◆ **Exercise objective**
The lines to retype run from the one containing "This screenshot has height=485, width=760." through the end of the listing below. Reproduce them exactly, leaving out pictures.

● ● ● ●

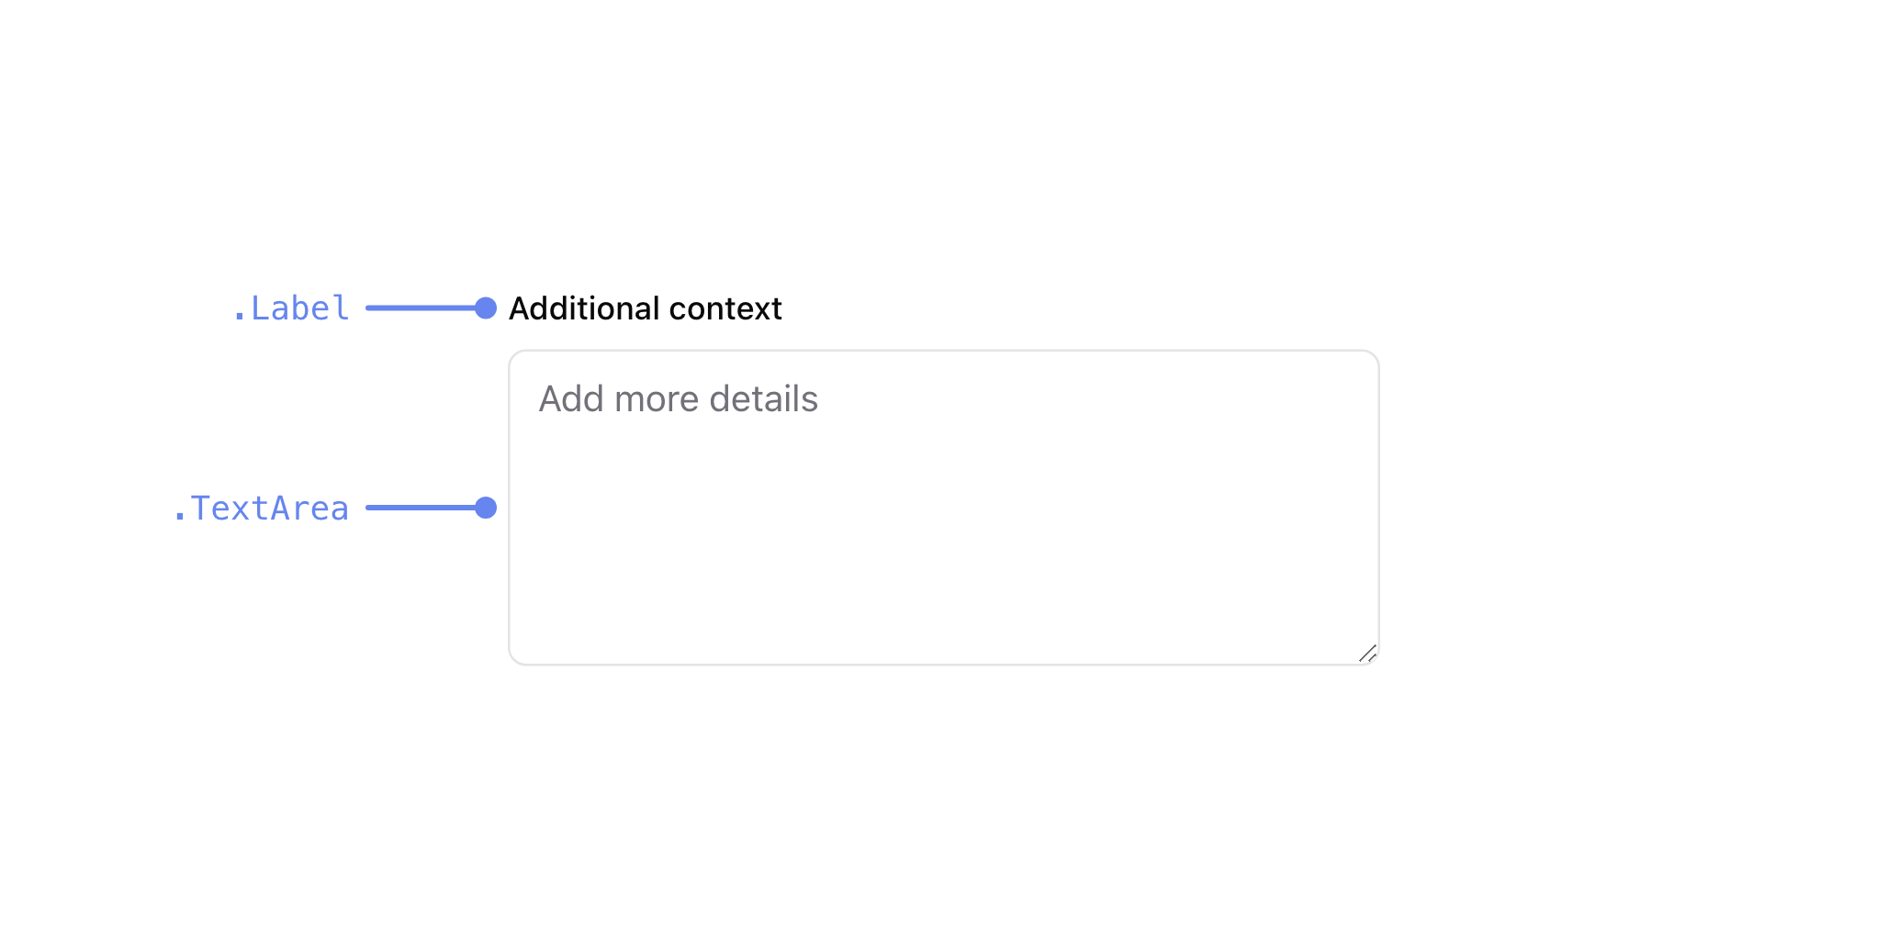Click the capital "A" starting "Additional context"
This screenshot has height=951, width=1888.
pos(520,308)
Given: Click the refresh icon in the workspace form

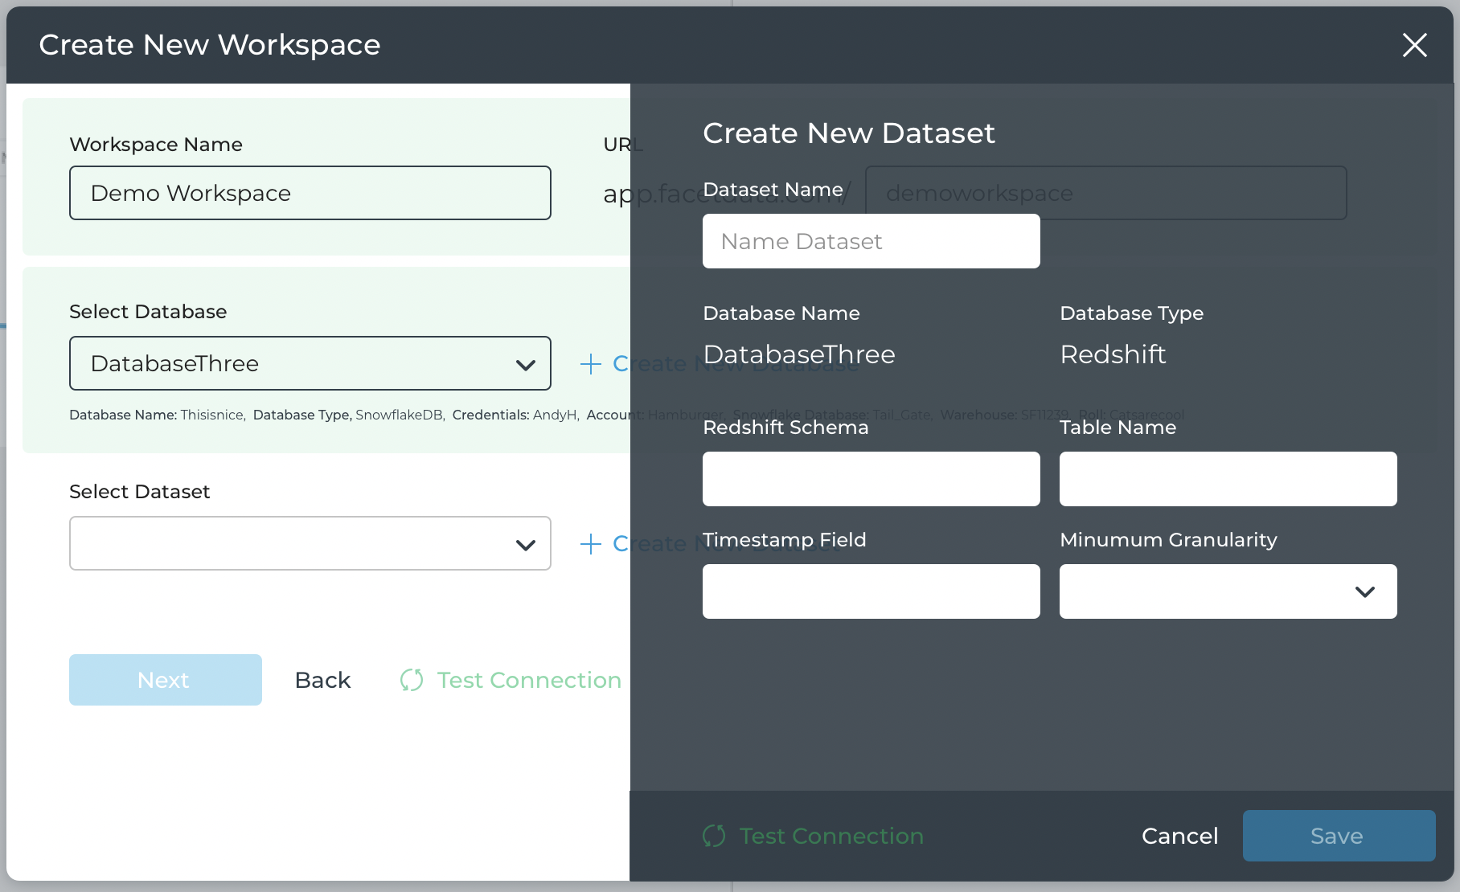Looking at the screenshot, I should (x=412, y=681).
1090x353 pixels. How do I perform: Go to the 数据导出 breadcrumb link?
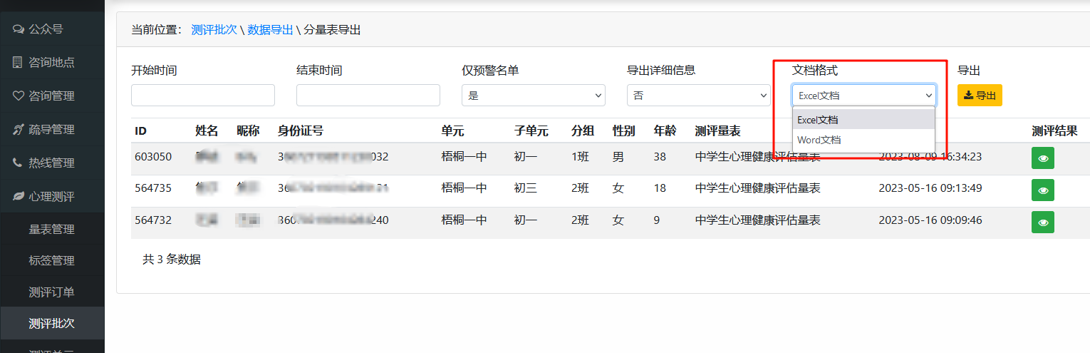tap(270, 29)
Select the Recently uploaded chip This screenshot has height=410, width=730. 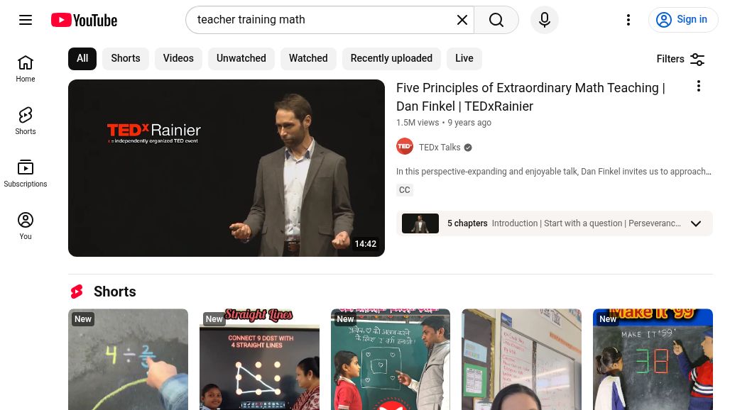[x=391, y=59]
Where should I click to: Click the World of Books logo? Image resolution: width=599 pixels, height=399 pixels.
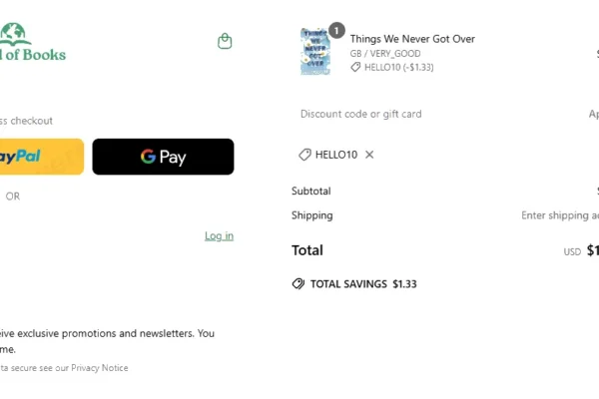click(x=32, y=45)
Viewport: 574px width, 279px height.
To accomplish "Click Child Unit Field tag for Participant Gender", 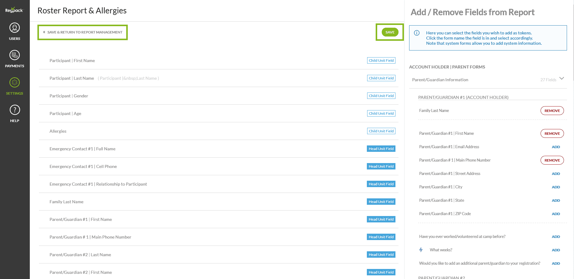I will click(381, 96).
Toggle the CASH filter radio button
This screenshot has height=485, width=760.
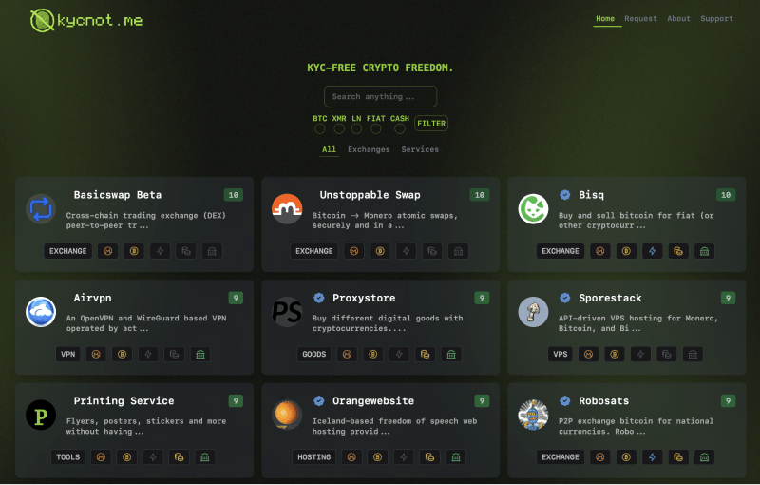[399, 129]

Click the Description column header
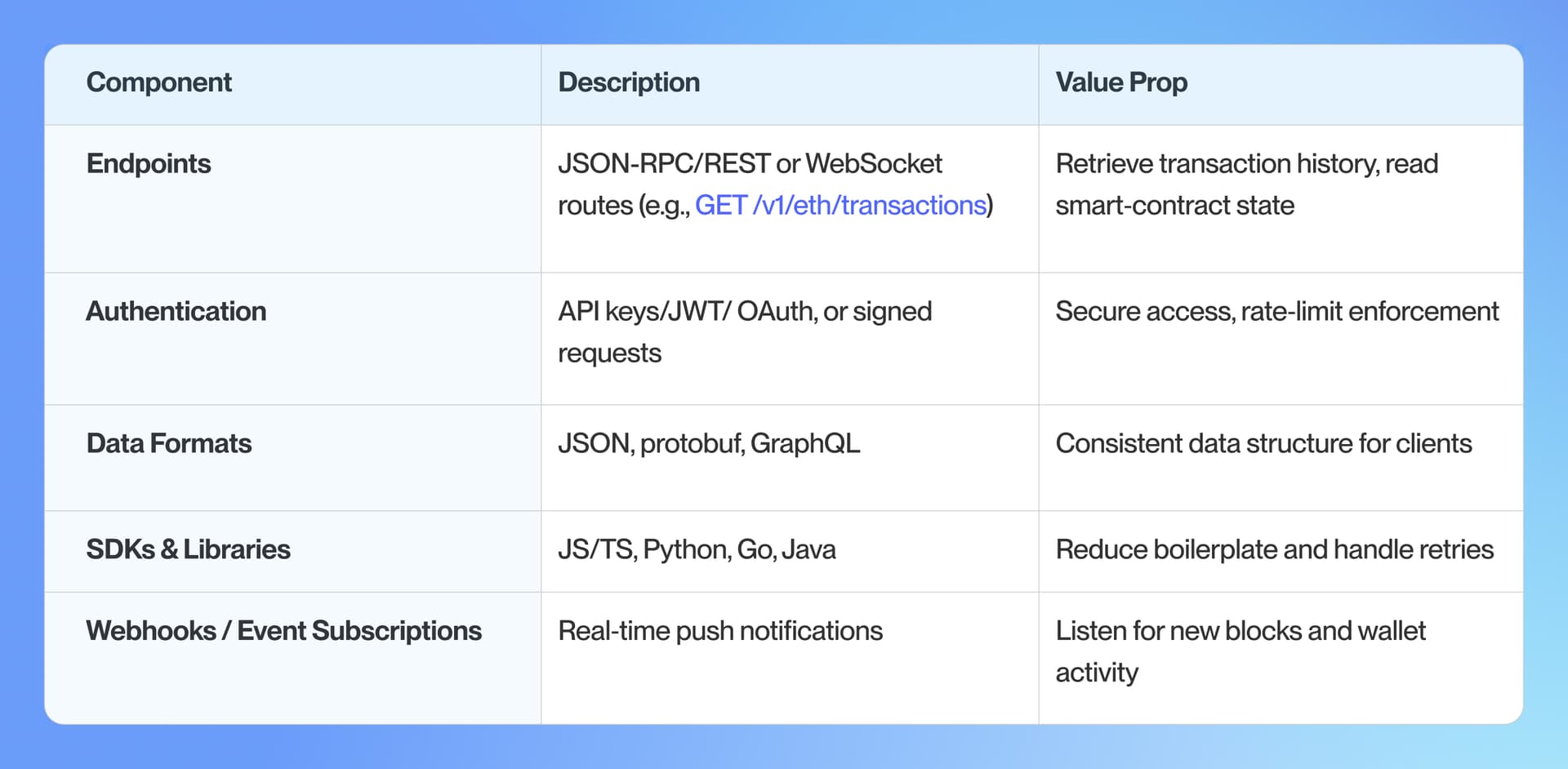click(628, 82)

● ● ● ●

◆ **Result**
This screenshot has height=485, width=760.
[399, 129]

Click the Description column header
click(628, 82)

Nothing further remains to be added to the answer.